- _The task_
Render the material below as a JSON list of strings, one string per line, with blank lines omitted. Leave the pictures out of the answer.

#####

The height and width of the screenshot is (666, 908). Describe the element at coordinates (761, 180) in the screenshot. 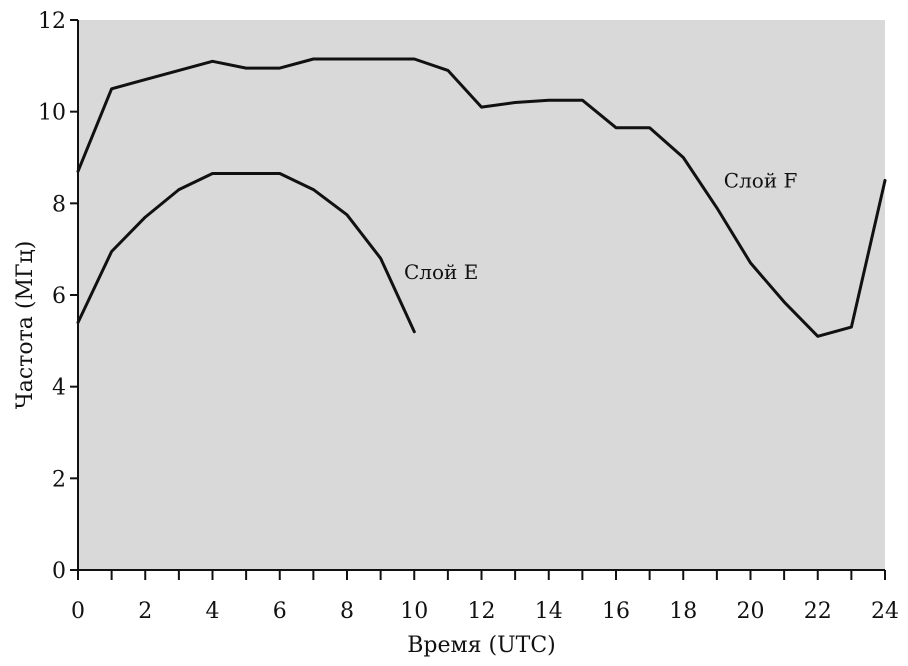

I see `series-label-layer-f: Слой F` at that location.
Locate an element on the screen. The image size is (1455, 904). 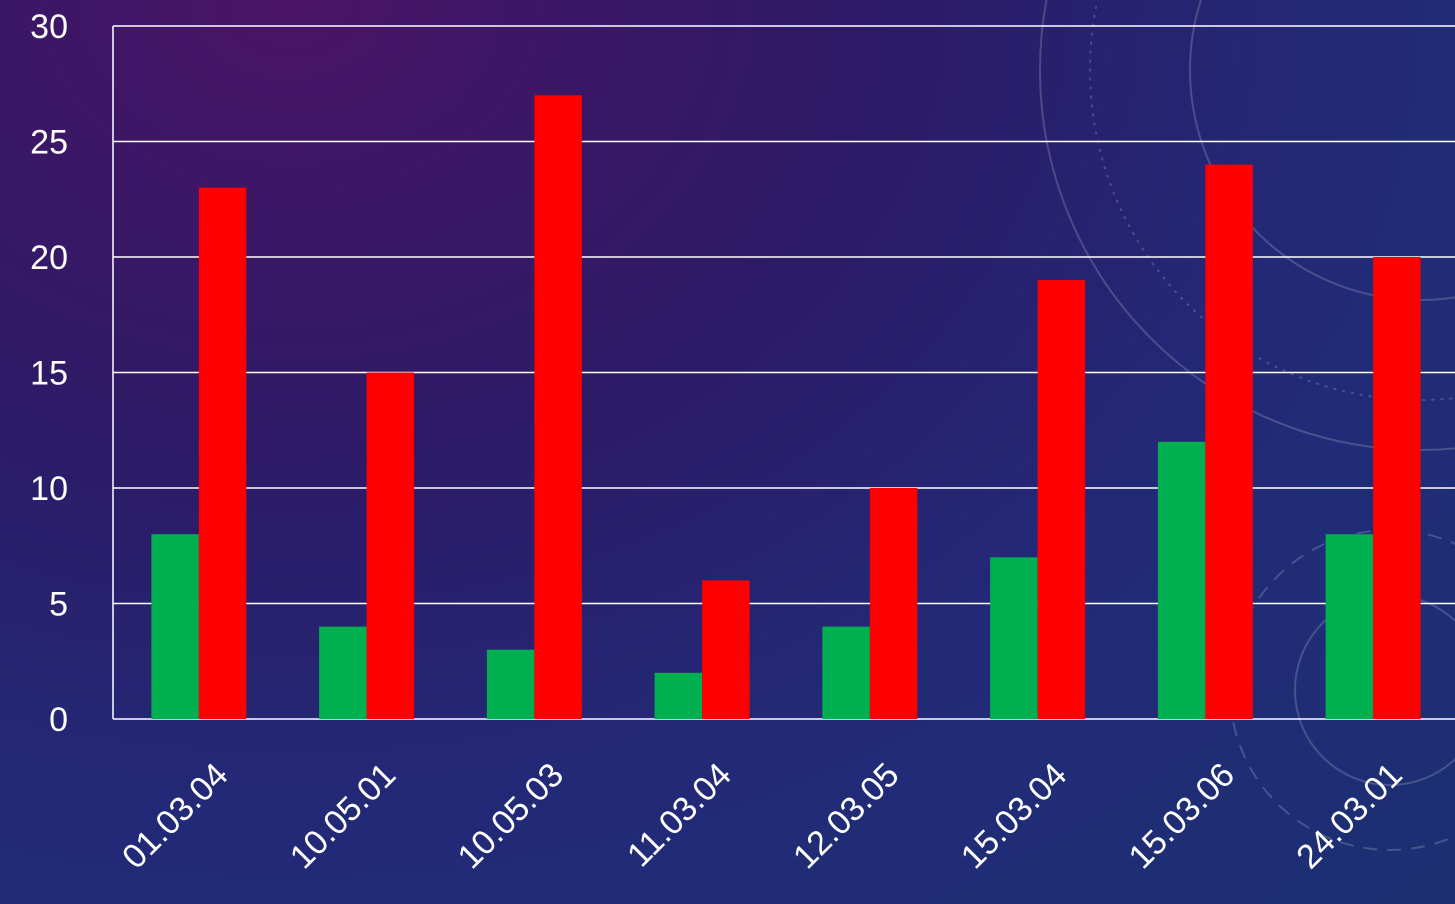
bar-series-2-11.03.04 is located at coordinates (726, 650).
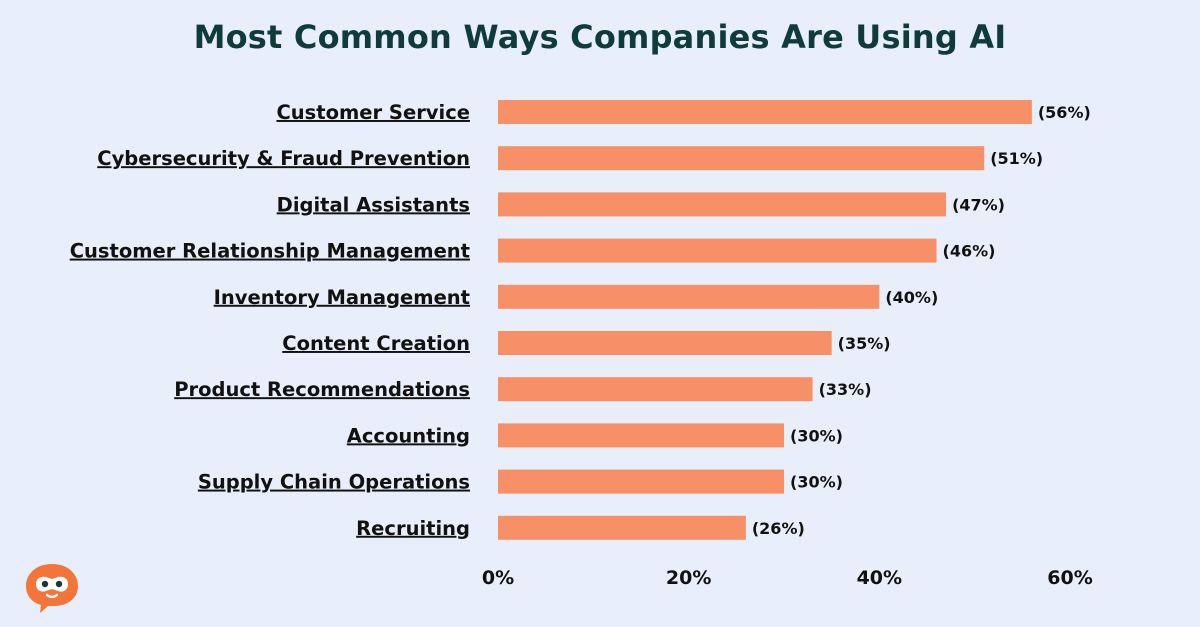 This screenshot has width=1200, height=627. What do you see at coordinates (413, 528) in the screenshot?
I see `category-label: Recruiting` at bounding box center [413, 528].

#####

- _Output of the exercise_
[
  "The height and width of the screenshot is (666, 908). Describe the element at coordinates (761, 180) in the screenshot. ",
  "I see `series-label-layer-f: Слой F` at that location.",
  "Locate an element on the screen. The image size is (1455, 904). ",
  "bar-series-2-11.03.04 is located at coordinates (726, 650).",
  " This screenshot has width=1200, height=627. What do you see at coordinates (413, 528) in the screenshot?",
  "I see `category-label: Recruiting` at bounding box center [413, 528]."
]